**Data entries**
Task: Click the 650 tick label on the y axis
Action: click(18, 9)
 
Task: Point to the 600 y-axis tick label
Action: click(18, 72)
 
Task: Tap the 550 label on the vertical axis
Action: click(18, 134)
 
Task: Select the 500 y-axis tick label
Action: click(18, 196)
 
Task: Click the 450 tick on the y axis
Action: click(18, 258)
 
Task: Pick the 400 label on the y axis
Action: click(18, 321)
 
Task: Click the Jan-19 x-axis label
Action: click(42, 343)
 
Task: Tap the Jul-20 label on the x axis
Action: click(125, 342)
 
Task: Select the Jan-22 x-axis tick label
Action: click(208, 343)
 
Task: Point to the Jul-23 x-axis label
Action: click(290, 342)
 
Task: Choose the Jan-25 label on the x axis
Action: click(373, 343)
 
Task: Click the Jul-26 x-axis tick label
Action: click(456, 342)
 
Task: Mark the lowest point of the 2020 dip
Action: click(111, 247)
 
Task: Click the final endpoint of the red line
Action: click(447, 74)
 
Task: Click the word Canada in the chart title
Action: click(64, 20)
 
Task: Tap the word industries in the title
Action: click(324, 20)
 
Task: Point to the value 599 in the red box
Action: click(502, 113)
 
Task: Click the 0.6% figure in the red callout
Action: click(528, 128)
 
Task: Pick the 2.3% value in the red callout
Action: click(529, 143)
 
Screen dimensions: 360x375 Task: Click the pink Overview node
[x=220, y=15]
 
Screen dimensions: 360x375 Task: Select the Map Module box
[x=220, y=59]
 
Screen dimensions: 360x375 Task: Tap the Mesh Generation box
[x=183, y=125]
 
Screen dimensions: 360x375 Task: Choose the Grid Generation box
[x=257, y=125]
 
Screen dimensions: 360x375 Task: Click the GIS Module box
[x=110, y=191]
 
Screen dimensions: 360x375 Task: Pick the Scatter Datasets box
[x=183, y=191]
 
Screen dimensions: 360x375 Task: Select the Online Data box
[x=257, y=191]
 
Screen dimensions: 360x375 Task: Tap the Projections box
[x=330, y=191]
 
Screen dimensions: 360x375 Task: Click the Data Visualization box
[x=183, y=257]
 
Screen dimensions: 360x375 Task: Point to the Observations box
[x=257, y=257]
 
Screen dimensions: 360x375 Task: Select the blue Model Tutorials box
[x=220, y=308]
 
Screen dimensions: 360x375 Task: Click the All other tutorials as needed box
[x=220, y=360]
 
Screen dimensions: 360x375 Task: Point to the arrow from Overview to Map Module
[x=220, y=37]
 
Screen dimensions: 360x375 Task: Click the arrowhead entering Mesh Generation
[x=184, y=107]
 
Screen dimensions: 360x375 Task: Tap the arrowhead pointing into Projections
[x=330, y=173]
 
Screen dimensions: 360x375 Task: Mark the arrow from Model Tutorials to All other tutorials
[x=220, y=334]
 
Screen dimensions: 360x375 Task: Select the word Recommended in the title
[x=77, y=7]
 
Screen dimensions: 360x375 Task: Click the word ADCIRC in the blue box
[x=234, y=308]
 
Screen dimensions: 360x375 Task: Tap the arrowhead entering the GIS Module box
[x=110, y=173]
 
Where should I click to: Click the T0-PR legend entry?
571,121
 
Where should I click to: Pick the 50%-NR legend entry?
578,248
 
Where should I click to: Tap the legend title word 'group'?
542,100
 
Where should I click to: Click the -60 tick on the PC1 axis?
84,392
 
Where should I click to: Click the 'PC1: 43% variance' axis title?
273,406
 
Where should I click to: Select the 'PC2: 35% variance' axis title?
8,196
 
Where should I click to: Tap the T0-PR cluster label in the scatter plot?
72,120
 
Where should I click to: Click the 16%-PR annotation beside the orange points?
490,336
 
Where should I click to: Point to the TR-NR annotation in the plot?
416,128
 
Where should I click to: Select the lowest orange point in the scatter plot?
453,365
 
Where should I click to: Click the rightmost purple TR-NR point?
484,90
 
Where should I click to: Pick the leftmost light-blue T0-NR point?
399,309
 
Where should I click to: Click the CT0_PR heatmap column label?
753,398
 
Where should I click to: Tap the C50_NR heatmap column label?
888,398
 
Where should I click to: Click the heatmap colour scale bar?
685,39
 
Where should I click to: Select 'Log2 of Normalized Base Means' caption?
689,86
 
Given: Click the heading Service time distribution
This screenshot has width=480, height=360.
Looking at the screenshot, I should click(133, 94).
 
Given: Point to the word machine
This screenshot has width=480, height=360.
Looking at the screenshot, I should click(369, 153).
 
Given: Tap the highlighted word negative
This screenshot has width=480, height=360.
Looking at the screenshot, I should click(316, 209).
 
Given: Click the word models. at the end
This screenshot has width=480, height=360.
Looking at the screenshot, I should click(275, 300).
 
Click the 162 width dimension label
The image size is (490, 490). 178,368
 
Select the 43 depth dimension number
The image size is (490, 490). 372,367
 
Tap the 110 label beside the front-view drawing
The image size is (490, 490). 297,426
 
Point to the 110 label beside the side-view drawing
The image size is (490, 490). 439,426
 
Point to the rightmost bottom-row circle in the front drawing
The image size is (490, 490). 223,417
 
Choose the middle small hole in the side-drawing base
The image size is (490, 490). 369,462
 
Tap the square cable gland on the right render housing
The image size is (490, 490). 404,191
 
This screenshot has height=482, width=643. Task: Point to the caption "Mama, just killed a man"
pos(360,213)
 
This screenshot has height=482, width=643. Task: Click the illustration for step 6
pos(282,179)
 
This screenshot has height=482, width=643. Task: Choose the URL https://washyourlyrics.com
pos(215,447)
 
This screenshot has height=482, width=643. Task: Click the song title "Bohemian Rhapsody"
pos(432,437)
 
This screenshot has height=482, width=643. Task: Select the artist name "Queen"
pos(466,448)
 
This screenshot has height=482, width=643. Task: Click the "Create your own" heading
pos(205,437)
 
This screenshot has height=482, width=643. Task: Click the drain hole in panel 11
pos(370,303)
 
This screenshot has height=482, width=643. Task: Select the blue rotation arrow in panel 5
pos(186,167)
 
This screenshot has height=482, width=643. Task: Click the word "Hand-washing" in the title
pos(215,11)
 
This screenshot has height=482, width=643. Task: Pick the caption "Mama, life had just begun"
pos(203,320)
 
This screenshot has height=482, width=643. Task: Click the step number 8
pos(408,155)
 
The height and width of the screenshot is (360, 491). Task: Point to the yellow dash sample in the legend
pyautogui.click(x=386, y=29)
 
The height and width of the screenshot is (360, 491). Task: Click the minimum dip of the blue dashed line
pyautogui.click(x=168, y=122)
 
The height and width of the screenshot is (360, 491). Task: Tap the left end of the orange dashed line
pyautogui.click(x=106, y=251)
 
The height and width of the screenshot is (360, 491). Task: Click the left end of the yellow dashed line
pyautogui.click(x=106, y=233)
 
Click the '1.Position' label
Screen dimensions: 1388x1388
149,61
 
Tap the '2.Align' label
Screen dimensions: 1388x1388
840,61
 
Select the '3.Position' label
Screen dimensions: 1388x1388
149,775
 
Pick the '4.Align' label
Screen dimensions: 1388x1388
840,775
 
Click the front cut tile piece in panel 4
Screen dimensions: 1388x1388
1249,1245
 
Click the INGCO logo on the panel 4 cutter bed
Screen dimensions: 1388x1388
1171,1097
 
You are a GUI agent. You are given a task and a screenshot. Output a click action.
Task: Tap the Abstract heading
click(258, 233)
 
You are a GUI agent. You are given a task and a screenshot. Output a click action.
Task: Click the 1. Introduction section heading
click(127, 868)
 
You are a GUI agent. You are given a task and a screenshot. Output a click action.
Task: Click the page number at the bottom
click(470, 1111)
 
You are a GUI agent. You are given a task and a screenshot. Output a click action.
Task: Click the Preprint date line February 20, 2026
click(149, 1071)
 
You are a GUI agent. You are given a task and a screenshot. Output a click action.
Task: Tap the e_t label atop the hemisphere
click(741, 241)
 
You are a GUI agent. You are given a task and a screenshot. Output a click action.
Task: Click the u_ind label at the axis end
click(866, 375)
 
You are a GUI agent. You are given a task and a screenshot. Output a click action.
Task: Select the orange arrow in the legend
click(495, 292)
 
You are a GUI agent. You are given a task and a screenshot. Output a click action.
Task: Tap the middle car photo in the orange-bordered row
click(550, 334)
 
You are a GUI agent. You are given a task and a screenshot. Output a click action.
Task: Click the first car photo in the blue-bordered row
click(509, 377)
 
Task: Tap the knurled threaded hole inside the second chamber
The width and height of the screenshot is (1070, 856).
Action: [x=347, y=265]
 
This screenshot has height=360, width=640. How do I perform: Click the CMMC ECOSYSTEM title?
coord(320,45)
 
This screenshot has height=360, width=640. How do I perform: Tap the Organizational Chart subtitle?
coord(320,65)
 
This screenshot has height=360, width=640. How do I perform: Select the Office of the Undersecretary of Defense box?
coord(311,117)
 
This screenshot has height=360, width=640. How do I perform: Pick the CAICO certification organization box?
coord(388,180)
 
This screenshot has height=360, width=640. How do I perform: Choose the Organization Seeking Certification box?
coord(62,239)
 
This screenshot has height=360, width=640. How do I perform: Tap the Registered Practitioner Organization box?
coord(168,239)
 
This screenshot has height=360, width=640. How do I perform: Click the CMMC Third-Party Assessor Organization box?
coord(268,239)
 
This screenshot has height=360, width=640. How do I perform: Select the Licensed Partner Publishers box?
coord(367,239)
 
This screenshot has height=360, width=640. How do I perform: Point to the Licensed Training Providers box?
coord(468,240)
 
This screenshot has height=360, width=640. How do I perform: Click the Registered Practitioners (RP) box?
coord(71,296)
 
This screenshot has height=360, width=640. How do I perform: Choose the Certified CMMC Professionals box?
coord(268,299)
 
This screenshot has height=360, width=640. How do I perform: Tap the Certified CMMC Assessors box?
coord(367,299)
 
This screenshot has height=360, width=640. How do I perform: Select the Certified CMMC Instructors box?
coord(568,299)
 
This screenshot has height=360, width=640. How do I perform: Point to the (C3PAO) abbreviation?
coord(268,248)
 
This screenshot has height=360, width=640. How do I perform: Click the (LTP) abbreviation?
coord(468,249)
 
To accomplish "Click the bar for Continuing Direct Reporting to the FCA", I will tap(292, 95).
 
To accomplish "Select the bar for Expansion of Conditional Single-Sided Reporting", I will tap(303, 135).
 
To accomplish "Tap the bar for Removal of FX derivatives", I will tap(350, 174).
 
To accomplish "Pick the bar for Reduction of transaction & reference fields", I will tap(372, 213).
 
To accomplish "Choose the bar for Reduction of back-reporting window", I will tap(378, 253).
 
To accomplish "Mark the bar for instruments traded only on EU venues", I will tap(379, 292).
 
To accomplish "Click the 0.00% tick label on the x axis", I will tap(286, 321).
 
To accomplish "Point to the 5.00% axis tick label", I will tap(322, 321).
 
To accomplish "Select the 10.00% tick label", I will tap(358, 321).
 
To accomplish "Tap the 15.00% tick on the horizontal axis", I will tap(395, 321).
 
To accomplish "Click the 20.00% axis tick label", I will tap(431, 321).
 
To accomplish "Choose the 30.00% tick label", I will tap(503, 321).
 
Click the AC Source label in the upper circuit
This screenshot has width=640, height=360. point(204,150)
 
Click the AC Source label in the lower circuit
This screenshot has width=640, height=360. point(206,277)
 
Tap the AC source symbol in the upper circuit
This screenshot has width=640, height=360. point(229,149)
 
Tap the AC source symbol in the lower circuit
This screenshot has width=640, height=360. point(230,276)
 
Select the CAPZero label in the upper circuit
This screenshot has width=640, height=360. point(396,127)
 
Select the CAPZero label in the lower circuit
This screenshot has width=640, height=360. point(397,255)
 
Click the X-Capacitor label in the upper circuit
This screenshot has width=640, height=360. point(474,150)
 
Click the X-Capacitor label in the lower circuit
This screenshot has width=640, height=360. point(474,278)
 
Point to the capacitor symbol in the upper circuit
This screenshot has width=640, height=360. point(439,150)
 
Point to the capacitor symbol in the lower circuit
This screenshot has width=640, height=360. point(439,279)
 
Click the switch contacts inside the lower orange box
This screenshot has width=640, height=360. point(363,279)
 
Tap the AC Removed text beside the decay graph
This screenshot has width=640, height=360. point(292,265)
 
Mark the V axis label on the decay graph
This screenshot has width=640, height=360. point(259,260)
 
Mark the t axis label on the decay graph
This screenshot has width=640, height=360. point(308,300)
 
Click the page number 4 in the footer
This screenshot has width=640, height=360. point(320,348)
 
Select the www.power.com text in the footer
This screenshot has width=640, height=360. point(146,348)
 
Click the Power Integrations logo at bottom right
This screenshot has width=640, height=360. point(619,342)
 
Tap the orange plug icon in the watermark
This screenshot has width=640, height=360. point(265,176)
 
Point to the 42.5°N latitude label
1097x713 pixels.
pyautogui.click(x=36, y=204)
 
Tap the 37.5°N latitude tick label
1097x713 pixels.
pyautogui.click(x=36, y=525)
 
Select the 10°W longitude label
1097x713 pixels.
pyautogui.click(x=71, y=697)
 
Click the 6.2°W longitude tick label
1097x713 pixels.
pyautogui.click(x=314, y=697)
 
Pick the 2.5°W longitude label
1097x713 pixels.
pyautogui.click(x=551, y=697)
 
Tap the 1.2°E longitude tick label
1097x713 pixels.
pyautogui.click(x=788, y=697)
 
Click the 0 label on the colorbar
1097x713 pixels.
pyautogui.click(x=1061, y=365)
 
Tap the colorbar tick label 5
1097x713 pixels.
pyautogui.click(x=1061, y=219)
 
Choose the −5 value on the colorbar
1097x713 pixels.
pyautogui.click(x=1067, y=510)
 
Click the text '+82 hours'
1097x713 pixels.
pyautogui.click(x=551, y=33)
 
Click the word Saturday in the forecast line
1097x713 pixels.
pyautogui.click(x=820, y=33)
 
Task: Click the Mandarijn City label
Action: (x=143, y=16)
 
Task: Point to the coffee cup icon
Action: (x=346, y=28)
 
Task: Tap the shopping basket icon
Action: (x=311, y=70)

**Exercise**
Put every line from the start of the records down to and including the line that contains "Action: click(18, 196)" into a Markdown table with the columns Row and Line, numbering each row and skipping blank lines.

**Task answer**
| Row | Line |
|---|---|
| 1 | Task: Click the 650 tick label on the y axis |
| 2 | Action: click(18, 9) |
| 3 | Task: Point to the 600 y-axis tick label |
| 4 | Action: click(18, 72) |
| 5 | Task: Tap the 550 label on the vertical axis |
| 6 | Action: click(18, 134) |
| 7 | Task: Select the 500 y-axis tick label |
| 8 | Action: click(18, 196) |